On March 16 2015 SARS issued Government Notice 38569, which identifies as a 'reportable arrangement' for purposes of Sections 35 and 36 of the Tax Administration Act (28/2011) an arrangement under which:
- a company buys back shares on or after the date of publication of this notice from one or more shareholders for an aggregate amount exceeding R10 million; and
- that company issued or is required to issue any shares within 12 months of entering into that arrangement or of the date of any buy-back in terms of that arrangement.
The effect of the notice is that any share buy-back and issue arrangement which falls within the ambit of the notice now places a disclosure obligation on any participant of information in respect of the arrangement for purposes of Part B of Chapter 4 of the act. The participant must disclose certain information within 45 business days of the arrangement qualifying as a reportable arrangement for the purposes of the act, or must disclose the information within 45 days of the date of becoming a participant to that reportable arrangement.

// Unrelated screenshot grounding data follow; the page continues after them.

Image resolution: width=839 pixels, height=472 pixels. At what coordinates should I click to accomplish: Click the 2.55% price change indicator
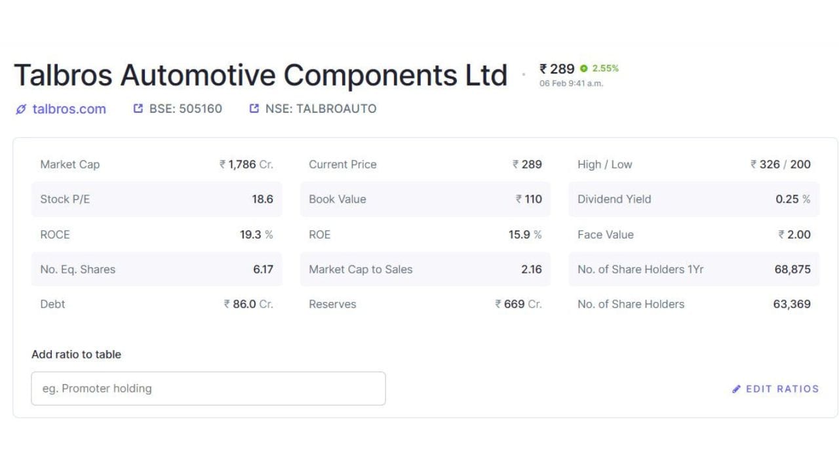(x=606, y=68)
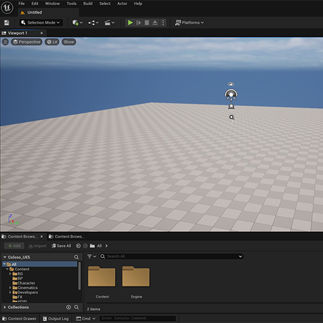Switch to second Content Browser tab
This screenshot has height=323, width=323.
point(67,236)
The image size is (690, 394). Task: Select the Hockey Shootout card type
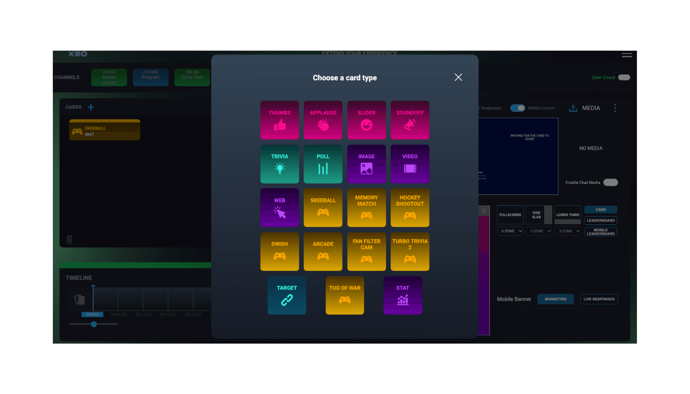(409, 208)
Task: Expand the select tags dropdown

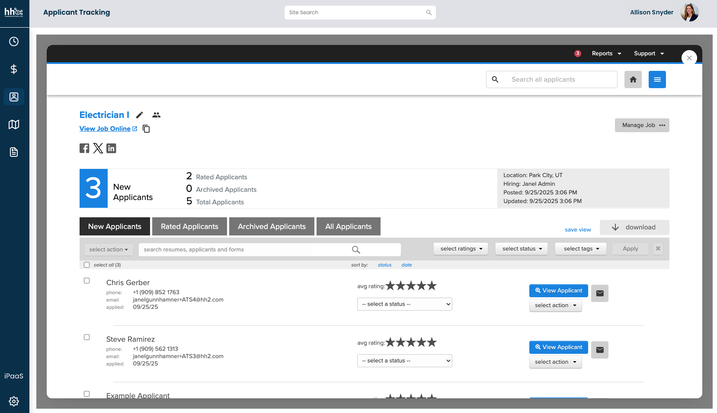Action: point(581,249)
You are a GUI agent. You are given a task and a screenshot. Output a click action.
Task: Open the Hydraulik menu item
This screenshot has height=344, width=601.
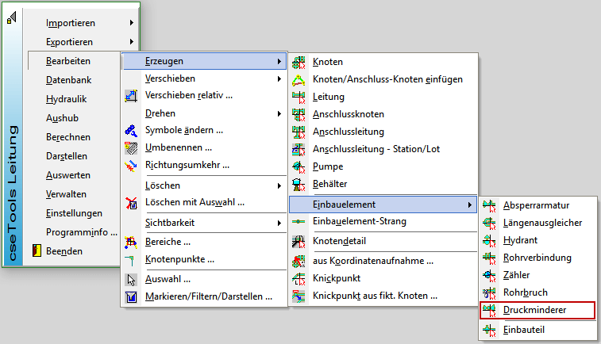(x=66, y=99)
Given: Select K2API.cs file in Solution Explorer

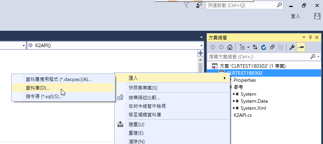Looking at the screenshot, I should click(x=243, y=115).
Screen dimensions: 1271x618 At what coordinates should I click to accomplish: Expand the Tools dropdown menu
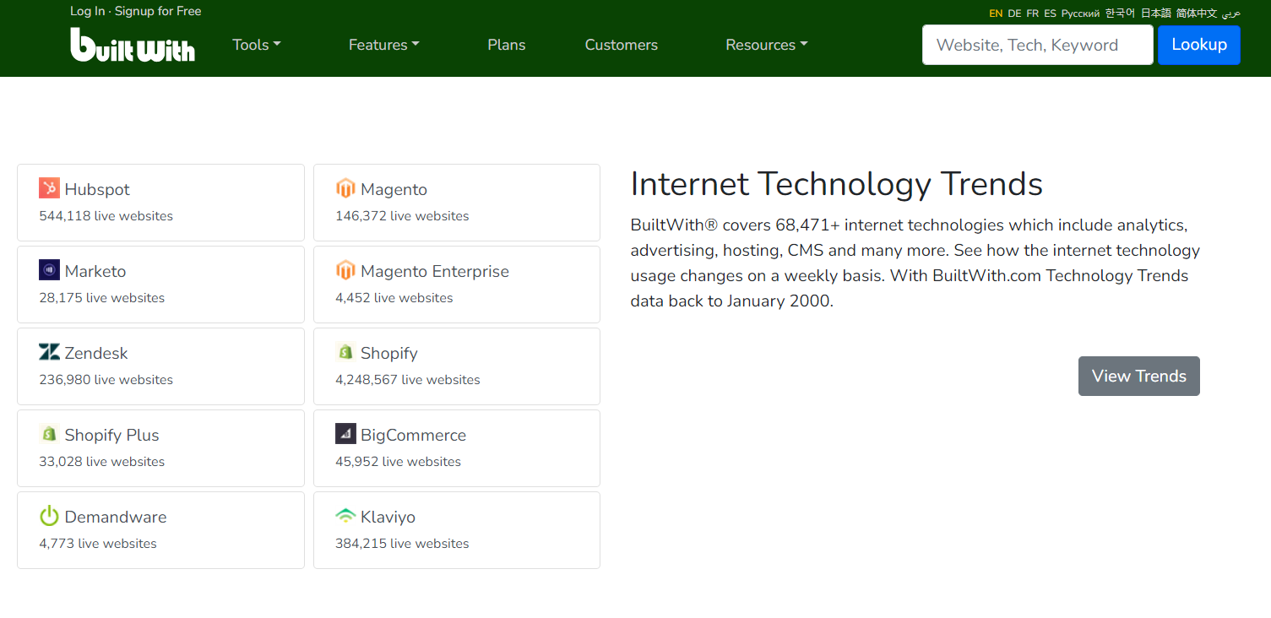click(x=257, y=45)
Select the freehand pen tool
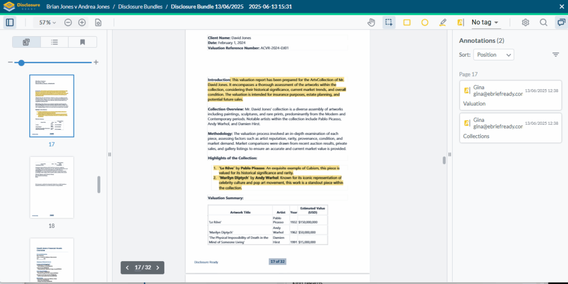 [x=442, y=23]
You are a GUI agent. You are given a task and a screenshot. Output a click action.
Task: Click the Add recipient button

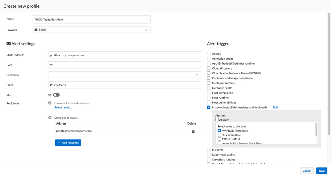tap(68, 143)
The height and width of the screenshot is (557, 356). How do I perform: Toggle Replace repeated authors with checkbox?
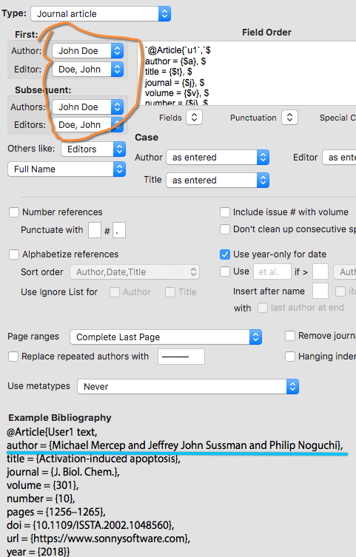(x=13, y=357)
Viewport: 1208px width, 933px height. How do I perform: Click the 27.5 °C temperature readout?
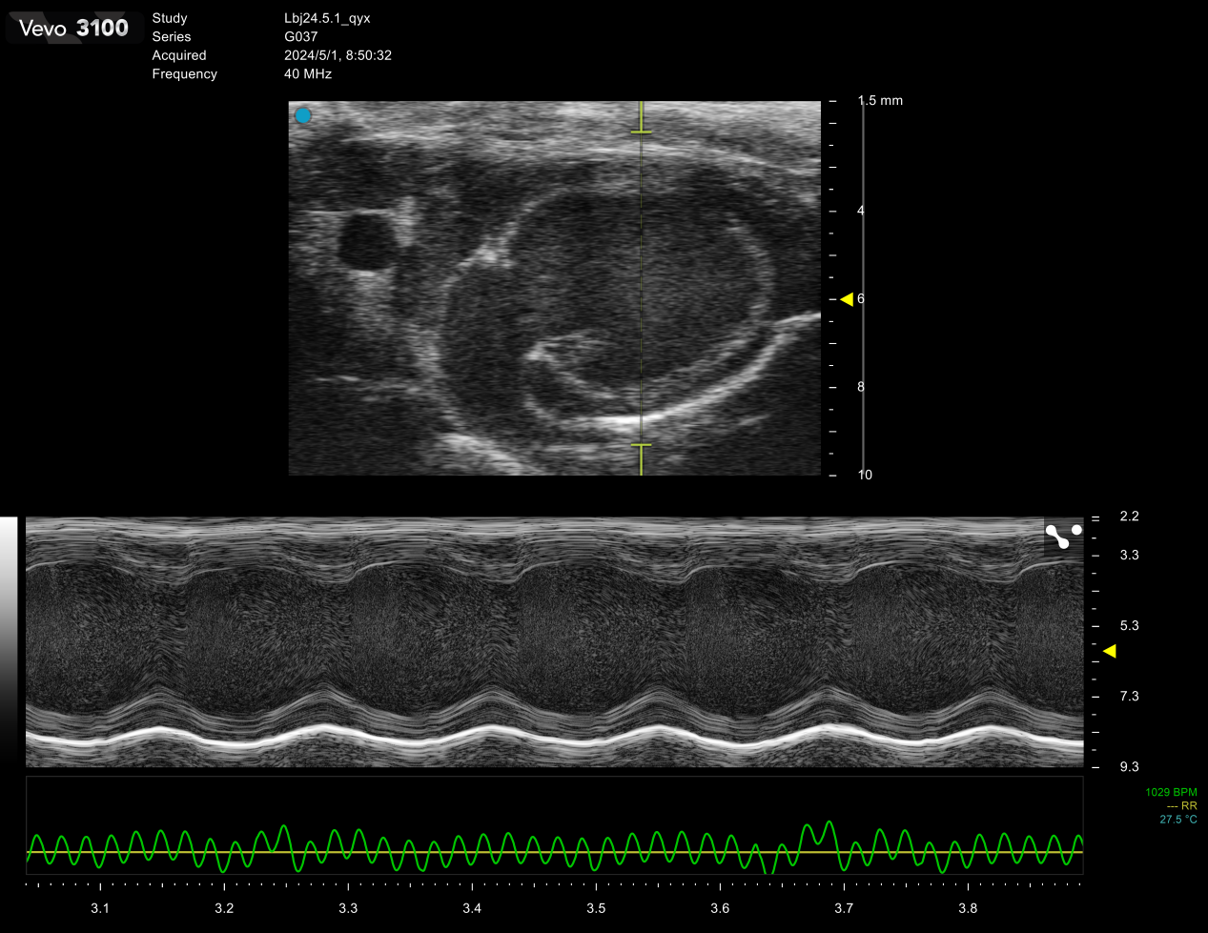coord(1177,820)
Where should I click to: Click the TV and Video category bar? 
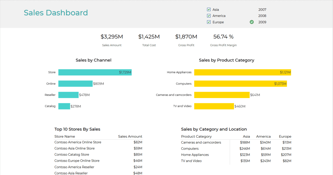214,106
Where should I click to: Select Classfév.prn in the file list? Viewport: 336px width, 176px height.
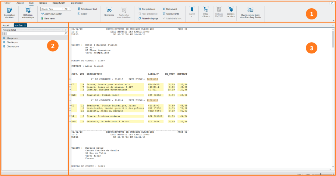(x=12, y=42)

Section 38 of the act provides that the following information must be submitted to SARS in relation to the reportable arrangement, in the prescribed form and manner and by the date specified:
- a detailed description of all of the steps and key features of the arrangement including, in the case of an arrangement that is a step or part of a larger arrangement, all the steps and key features of the larger arrangement;
- a detailed description of the assumed tax benefits for all participants, including tax deductions and deferred income;
- the names, registration numbers and registered addresses of all participants;
- a list of all agreements of the arrangement; and
- any financial model that embodies the projected tax treatment of the arrangement.
Section 212 of the act previously stated that a participant that fails to disclose the information in respect of a reportable arrangement – as required by Section 37 of the act – is liable for a penalty for each month that the failure continues (limited to 12 months) in the amount of:
- R50,000 in the case of a participant other than the promotor (ie, the person principally responsible for organising, designing, selling, financing or managing the arrangement); or
- R100,000 in the case of the promotor.
The section further stated that the amount of the penalty is doubled if the amount of the anticipated tax benefit for the participant due to the arrangement exceeds R5 million and tripled if the benefit exceeds R10 million. However, the notice has now amended the act by causing any arrangement referred to in Section 35(1) of the act to be an excluded arrangement – as contemplated in Section 36 of the act – if the aggregate tax benefit which is or may be derived from that arrangement by all participants to that arrangement does not exceed R5 million. Thus, the notice provides some relief in respect of share buy-back and issue transactions.
Taxpayers should bear in mind that Section 234 of the Tax Administration Act makes it a criminal offence to wilfully and without just cause fail or neglect to disclose to SARS any material facts which should have been disclosed under the act or to notify SARS of anything which the person is required to notify SARS of under a tax act. If a person is convicted of such criminal offence, he or she is subject to a fine or imprisonment for a period not exceeding two years.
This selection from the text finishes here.